[Start of Attachment]

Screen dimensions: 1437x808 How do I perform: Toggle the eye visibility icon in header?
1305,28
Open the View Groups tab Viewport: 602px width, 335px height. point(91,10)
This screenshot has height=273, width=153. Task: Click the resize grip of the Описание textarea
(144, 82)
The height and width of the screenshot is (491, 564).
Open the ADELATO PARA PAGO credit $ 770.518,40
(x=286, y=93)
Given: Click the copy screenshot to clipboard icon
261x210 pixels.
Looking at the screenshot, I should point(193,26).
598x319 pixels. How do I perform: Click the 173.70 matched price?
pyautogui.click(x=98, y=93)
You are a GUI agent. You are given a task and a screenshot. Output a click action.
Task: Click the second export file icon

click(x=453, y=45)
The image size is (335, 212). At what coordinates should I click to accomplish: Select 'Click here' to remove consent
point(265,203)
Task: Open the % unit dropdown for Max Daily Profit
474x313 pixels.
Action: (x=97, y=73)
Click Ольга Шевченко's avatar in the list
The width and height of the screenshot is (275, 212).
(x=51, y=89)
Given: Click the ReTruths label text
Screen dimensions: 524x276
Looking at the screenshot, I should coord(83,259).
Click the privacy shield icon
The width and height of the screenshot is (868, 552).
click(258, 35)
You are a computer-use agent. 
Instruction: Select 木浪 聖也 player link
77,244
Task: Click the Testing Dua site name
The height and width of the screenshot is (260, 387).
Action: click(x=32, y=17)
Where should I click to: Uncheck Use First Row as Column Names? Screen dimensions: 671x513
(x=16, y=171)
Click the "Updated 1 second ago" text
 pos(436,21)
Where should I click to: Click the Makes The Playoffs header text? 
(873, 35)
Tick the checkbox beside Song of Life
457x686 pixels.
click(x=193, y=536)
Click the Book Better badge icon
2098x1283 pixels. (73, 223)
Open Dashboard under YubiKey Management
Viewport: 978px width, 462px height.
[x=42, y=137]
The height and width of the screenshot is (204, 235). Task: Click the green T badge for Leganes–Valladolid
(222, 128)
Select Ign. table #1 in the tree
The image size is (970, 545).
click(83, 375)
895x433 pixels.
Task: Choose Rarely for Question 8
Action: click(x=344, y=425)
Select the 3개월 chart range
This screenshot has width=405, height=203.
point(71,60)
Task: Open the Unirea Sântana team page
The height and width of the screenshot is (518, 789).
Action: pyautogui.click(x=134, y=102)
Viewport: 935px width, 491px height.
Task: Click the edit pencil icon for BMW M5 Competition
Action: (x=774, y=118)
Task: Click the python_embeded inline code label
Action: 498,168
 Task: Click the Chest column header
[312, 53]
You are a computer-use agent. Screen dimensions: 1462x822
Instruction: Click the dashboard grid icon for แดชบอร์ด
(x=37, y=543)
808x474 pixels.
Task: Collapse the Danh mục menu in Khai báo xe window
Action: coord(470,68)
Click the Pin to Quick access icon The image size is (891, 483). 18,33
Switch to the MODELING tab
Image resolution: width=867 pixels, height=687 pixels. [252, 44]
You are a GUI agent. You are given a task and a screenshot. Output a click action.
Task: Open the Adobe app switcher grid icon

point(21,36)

[End of Attachment]

*HOW TO COMPLETE THIS TASK*. Report every line of the material above in which "computer" appears.

*RESPONSE TO THE TASK*.
You are a computer-use agent. 
You are a computer-use agent. Screen dimensions: 1462x822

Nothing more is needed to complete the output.